WHAT YOU ARE ASKED TO DO:
Set down every entry again, exactly as it appears.
Segment Start: DATASET CONTENT
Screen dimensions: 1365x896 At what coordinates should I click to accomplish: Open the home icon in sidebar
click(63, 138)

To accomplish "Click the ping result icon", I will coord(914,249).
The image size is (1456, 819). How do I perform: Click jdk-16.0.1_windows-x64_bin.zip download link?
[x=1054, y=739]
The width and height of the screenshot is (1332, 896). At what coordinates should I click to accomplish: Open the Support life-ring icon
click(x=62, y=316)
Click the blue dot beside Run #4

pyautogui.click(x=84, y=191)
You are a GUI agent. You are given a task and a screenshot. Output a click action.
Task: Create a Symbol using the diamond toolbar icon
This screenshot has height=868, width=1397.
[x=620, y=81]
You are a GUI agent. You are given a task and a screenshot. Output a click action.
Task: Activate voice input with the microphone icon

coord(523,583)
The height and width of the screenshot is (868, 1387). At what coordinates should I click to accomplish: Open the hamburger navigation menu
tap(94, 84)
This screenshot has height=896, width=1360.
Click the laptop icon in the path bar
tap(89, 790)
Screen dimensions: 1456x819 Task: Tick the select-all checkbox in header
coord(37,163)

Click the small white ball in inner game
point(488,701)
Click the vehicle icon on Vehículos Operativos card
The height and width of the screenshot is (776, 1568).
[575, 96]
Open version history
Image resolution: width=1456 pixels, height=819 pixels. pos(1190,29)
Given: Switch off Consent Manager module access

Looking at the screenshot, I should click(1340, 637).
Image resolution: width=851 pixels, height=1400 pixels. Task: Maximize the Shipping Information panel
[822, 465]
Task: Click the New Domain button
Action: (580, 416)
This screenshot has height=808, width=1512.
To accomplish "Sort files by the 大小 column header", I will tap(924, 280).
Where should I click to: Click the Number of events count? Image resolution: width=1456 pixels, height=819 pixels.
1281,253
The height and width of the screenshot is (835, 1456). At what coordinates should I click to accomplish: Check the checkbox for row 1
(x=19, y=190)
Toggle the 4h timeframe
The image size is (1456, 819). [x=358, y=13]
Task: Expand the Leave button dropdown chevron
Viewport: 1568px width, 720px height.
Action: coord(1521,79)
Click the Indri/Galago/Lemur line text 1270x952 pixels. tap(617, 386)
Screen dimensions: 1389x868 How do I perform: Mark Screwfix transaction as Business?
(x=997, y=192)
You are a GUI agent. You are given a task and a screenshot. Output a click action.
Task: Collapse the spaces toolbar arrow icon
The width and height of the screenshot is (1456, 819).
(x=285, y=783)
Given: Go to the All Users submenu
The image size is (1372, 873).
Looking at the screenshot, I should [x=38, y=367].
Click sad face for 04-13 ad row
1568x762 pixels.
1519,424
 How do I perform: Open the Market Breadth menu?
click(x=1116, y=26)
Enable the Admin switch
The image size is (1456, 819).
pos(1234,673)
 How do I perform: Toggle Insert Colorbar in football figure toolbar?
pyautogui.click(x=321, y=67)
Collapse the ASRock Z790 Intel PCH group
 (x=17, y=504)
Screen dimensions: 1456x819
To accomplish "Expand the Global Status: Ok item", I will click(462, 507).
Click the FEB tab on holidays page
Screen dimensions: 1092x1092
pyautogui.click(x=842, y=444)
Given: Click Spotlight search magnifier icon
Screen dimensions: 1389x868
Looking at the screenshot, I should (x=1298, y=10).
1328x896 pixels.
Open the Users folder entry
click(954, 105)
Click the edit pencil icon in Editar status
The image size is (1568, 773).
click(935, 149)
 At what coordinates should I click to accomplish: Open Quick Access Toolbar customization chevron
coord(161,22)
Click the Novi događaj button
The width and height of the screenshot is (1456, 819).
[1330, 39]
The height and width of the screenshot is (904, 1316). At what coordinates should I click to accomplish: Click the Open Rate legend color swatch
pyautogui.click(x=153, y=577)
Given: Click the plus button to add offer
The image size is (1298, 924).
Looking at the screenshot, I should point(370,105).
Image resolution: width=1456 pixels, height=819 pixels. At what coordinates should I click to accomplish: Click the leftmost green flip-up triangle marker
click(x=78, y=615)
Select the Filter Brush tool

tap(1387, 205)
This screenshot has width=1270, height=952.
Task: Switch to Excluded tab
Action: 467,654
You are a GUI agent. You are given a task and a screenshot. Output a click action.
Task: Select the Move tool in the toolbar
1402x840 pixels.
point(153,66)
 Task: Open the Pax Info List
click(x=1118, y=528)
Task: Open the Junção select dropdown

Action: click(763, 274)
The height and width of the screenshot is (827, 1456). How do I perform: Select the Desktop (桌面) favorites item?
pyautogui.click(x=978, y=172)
Segment End: DATASET CONTENT
RESULT FOR THIS EXERCISE:
Screen dimensions: 1365x896 At what coordinates should I click to accomplish: Open the home icon in sidebar
click(63, 138)

To accomplish "Click the ping result icon", I will coord(914,249).
The image size is (1456, 819). How do I perform: Click jdk-16.0.1_windows-x64_bin.zip download link?
[x=1054, y=739]
The width and height of the screenshot is (1332, 896). At what coordinates should I click to accomplish: Open the Support life-ring icon
click(x=62, y=316)
Click the blue dot beside Run #4

pyautogui.click(x=84, y=191)
You are a GUI agent. You are given a task and a screenshot. Output a click action.
Task: Create a Symbol using the diamond toolbar icon
This screenshot has height=868, width=1397.
[x=620, y=81]
You are a GUI agent. You are given a task and a screenshot. Output a click action.
Task: Activate voice input with the microphone icon

coord(523,583)
The height and width of the screenshot is (868, 1387). At what coordinates should I click to accomplish: Open the hamburger navigation menu
tap(94, 84)
This screenshot has height=896, width=1360.
Click the laptop icon in the path bar
tap(89, 790)
Screen dimensions: 1456x819 Task: Tick the select-all checkbox in header
coord(37,163)

Click the small white ball in inner game
point(488,701)
Click the vehicle icon on Vehículos Operativos card
The height and width of the screenshot is (776, 1568).
[575, 96]
Open version history
Image resolution: width=1456 pixels, height=819 pixels. pos(1190,29)
Given: Switch off Consent Manager module access

Looking at the screenshot, I should click(1340, 637).
Image resolution: width=851 pixels, height=1400 pixels. Task: Maximize the Shipping Information panel
[822, 465]
Task: Click the New Domain button
Action: (580, 416)
This screenshot has height=808, width=1512.
To accomplish "Sort files by the 大小 column header", I will tap(924, 280).
Where should I click to: Click the Number of events count? Image resolution: width=1456 pixels, height=819 pixels.
1281,253
The height and width of the screenshot is (835, 1456). At what coordinates should I click to accomplish: Check the checkbox for row 1
(x=19, y=190)
Toggle the 4h timeframe
The image size is (1456, 819). [x=358, y=13]
Task: Expand the Leave button dropdown chevron
Viewport: 1568px width, 720px height.
Action: coord(1521,79)
Click the Indri/Galago/Lemur line text 1270x952 pixels. tap(617, 386)
Screen dimensions: 1389x868 How do I perform: Mark Screwfix transaction as Business?
(x=997, y=192)
You are a GUI agent. You are given a task and a screenshot. Output a click action.
Task: Collapse the spaces toolbar arrow icon
The width and height of the screenshot is (1456, 819).
(x=285, y=783)
Given: Go to the All Users submenu
The image size is (1372, 873).
Looking at the screenshot, I should [x=38, y=367].
Click sad face for 04-13 ad row
1568x762 pixels.
1519,424
 How do I perform: Open the Market Breadth menu?
click(x=1116, y=26)
Enable the Admin switch
The image size is (1456, 819).
pos(1234,673)
 How do I perform: Toggle Insert Colorbar in football figure toolbar?
pyautogui.click(x=321, y=67)
Collapse the ASRock Z790 Intel PCH group
 (x=17, y=504)
Screen dimensions: 1456x819
To accomplish "Expand the Global Status: Ok item", I will click(462, 507).
Click the FEB tab on holidays page
Screen dimensions: 1092x1092
pyautogui.click(x=842, y=444)
Given: Click Spotlight search magnifier icon
Screen dimensions: 1389x868
Looking at the screenshot, I should (x=1298, y=10).
1328x896 pixels.
Open the Users folder entry
click(954, 105)
Click the edit pencil icon in Editar status
The image size is (1568, 773).
click(935, 149)
 At what coordinates should I click to accomplish: Open Quick Access Toolbar customization chevron
coord(161,22)
Click the Novi događaj button
The width and height of the screenshot is (1456, 819).
[1330, 39]
The height and width of the screenshot is (904, 1316). At what coordinates should I click to accomplish: Click the Open Rate legend color swatch
pyautogui.click(x=153, y=577)
Given: Click the plus button to add offer
The image size is (1298, 924).
Looking at the screenshot, I should point(370,105).
Image resolution: width=1456 pixels, height=819 pixels. At what coordinates should I click to accomplish: Click the leftmost green flip-up triangle marker
click(x=78, y=615)
Select the Filter Brush tool

tap(1387, 205)
This screenshot has width=1270, height=952.
Task: Switch to Excluded tab
Action: 467,654
You are a GUI agent. You are given a task and a screenshot. Output a click action.
Task: Select the Move tool in the toolbar
1402x840 pixels.
point(153,66)
 Task: Open the Pax Info List
click(x=1118, y=528)
Task: Open the Junção select dropdown

Action: click(763, 274)
The height and width of the screenshot is (827, 1456). How do I perform: Select the Desktop (桌面) favorites item?
pyautogui.click(x=978, y=172)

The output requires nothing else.